Stated problem:
Arrange the entries below as a Markdown table with the columns Row and Entry Line. Start at the line containing "below [721, 781]" and run through the line containing "upon (752, 1054)", numbering each row and skipping blank lines.

Input data:
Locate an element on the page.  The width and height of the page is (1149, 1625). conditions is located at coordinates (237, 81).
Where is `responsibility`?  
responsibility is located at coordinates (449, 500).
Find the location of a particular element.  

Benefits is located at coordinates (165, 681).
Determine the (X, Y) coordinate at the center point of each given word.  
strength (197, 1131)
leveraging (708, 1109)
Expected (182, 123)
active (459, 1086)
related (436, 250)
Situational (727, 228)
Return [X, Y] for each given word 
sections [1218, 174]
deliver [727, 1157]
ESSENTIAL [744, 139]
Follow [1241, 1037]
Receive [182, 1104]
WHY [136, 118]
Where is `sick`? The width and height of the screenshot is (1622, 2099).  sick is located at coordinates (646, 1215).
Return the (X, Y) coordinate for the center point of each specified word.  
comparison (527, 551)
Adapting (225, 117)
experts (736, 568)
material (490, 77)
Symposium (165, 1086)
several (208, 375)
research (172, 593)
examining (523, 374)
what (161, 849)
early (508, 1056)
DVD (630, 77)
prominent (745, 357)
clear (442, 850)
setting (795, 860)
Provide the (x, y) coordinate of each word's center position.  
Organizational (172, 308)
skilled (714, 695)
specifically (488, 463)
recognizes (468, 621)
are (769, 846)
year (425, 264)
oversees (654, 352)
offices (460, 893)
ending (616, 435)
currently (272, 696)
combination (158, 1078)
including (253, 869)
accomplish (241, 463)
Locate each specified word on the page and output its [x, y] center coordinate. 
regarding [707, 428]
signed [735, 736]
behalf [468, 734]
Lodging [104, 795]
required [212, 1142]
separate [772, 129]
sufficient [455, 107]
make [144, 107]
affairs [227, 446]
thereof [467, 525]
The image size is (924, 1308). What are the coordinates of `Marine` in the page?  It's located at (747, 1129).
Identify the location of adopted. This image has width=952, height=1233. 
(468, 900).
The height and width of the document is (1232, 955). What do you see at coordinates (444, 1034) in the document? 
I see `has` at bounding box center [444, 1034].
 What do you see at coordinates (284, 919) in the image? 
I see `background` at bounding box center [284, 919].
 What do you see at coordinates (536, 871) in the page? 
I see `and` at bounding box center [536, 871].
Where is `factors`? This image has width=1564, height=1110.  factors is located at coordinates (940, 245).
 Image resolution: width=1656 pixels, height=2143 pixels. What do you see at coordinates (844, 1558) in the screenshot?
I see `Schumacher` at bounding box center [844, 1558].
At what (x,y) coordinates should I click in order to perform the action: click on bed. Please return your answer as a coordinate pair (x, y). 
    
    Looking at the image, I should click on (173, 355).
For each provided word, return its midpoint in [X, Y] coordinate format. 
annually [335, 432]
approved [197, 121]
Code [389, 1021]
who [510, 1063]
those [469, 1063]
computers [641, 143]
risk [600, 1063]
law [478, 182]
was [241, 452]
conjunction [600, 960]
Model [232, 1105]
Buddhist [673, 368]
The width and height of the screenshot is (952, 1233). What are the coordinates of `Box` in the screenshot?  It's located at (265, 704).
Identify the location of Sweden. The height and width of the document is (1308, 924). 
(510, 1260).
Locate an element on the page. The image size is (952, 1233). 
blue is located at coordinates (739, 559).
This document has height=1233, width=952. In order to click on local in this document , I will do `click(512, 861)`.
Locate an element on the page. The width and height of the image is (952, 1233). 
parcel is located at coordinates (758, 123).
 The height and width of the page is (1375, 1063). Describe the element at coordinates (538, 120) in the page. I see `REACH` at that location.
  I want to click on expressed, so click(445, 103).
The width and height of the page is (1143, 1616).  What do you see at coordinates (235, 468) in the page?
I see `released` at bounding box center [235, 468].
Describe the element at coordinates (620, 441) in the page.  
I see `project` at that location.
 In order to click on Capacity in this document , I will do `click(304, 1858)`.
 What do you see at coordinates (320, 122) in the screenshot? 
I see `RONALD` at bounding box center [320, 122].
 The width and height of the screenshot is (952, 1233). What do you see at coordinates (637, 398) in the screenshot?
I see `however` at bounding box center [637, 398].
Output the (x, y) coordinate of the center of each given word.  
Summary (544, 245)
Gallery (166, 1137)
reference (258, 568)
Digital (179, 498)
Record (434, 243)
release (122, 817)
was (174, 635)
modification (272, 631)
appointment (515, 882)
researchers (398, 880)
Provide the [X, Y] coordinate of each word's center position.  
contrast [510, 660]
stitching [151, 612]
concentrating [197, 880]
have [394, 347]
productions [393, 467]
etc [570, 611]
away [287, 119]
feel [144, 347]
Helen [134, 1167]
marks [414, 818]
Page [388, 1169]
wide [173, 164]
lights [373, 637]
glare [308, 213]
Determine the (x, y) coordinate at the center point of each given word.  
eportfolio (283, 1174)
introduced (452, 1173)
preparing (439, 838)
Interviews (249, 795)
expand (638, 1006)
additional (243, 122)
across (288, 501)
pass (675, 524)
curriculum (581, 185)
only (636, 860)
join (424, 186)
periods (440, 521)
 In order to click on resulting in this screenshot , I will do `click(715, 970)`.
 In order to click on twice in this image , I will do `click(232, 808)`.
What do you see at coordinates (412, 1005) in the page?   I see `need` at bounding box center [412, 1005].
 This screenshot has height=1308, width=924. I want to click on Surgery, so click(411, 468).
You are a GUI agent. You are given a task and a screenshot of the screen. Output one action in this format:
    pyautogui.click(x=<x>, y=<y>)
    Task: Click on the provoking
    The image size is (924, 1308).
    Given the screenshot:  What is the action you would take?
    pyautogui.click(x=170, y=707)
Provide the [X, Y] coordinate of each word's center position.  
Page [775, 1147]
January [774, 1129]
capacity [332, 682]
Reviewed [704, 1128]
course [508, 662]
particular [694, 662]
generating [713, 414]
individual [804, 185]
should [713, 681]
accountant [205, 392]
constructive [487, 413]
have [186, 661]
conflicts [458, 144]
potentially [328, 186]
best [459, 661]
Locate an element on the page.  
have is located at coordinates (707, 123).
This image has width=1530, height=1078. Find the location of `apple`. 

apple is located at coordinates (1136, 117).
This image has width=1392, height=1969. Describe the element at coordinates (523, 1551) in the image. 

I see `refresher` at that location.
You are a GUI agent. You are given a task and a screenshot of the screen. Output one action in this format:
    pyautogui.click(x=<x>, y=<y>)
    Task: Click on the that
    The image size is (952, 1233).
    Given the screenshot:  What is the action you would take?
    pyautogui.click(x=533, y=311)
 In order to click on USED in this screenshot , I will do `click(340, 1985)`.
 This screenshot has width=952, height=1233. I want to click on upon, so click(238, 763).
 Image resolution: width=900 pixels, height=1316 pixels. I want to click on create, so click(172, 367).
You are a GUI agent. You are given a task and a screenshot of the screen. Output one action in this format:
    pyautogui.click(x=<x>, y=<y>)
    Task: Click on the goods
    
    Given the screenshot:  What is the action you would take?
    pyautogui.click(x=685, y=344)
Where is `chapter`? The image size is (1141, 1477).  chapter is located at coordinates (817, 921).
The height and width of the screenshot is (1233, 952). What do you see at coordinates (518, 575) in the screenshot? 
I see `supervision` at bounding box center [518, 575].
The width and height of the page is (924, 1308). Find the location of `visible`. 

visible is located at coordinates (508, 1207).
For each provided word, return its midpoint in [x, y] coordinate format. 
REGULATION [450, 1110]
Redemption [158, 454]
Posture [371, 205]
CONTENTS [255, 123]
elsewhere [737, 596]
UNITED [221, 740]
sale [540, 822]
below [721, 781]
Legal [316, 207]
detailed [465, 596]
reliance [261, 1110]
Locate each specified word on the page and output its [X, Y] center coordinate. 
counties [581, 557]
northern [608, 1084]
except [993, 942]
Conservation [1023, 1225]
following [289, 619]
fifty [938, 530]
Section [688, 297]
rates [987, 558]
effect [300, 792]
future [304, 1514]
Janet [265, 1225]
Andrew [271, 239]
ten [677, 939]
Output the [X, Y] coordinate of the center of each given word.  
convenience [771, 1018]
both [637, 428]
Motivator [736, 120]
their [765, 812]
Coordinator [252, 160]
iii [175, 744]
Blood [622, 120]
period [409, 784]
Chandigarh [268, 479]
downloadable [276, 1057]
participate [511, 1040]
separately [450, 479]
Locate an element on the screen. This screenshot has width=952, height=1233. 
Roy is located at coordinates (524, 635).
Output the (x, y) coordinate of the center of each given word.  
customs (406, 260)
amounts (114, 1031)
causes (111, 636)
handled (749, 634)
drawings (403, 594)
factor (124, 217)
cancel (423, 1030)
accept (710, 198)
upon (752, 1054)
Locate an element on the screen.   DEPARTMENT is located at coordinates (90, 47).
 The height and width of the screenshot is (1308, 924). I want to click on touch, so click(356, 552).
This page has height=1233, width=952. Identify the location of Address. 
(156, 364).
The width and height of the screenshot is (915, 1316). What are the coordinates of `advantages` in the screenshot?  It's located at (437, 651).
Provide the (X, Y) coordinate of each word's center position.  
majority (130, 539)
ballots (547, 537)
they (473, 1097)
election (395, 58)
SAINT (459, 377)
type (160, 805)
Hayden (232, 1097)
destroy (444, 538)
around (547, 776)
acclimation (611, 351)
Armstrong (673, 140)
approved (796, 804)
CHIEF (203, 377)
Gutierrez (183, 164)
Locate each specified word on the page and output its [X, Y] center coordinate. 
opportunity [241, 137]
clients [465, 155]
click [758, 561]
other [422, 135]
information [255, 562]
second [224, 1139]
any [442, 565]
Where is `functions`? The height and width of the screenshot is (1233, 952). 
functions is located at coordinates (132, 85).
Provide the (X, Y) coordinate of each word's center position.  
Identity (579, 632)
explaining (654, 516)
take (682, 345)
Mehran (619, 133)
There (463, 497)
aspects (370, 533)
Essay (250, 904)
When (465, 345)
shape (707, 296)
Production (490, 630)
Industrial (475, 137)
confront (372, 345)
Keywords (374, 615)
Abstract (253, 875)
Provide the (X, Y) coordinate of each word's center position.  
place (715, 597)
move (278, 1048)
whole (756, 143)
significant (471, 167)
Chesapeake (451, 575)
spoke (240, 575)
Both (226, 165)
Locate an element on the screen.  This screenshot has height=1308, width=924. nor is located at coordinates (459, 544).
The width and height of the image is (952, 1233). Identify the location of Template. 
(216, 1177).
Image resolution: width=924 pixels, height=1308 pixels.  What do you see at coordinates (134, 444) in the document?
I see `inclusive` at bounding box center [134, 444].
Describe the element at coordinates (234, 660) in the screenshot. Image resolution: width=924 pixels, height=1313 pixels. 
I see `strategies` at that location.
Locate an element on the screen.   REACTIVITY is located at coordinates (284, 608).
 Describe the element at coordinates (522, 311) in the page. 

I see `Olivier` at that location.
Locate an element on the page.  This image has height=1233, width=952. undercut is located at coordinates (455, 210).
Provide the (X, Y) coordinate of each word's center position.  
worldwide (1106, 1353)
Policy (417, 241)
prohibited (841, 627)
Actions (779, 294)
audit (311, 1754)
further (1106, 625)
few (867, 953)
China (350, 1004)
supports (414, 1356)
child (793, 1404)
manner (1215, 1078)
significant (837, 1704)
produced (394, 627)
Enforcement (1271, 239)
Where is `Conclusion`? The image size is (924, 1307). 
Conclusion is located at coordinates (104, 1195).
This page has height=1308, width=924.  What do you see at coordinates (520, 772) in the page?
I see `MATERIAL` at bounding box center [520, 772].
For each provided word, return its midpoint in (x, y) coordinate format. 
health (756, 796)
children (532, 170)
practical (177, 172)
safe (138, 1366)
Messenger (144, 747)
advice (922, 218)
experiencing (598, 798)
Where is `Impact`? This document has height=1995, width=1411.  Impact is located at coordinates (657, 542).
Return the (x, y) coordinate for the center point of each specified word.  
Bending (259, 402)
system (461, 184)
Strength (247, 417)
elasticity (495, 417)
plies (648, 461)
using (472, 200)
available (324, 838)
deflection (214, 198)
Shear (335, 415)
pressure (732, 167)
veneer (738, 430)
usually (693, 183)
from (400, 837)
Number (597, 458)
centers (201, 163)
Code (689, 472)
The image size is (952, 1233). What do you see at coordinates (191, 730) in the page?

Completed exercise:
| Row | Entry Line |
|---|---|
| 1 | below [721, 781] |
| 2 | Legal [316, 207] |
| 3 | detailed [465, 596] |
| 4 | reliance [261, 1110] |
| 5 | Locate each specified word on the page and output its [X, Y] center coordinate.  |
| 6 | counties [581, 557] |
| 7 | northern [608, 1084] |
| 8 | except [993, 942] |
| 9 | Conservation [1023, 1225] |
| 10 | following [289, 619] |
| 11 | fifty [938, 530] |
| 12 | Section [688, 297] |
| 13 | rates [987, 558] |
| 14 | effect [300, 792] |
| 15 | future [304, 1514] |
| 16 | Janet [265, 1225] |
| 17 | Andrew [271, 239] |
| 18 | ten [677, 939] |
| 19 | Output the [X, Y] coordinate of the center of each given word.   |
| 20 | convenience [771, 1018] |
| 21 | both [637, 428] |
| 22 | Motivator [736, 120] |
| 23 | their [765, 812] |
| 24 | Coordinator [252, 160] |
| 25 | iii [175, 744] |
| 26 | Blood [622, 120] |
| 27 | period [409, 784] |
| 28 | Chandigarh [268, 479] |
| 29 | downloadable [276, 1057] |
| 30 | participate [511, 1040] |
| 31 | separately [450, 479] |
| 32 | Locate an element on the screen. This screenshot has width=952, height=1233.  |
| 33 | Roy is located at coordinates (524, 635). |
| 34 | Output the (x, y) coordinate of the center of each given word.   |
| 35 | customs (406, 260) |
| 36 | amounts (114, 1031) |
| 37 | causes (111, 636) |
| 38 | handled (749, 634) |
| 39 | drawings (403, 594) |
| 40 | factor (124, 217) |
| 41 | cancel (423, 1030) |
| 42 | accept (710, 198) |
| 43 | upon (752, 1054) |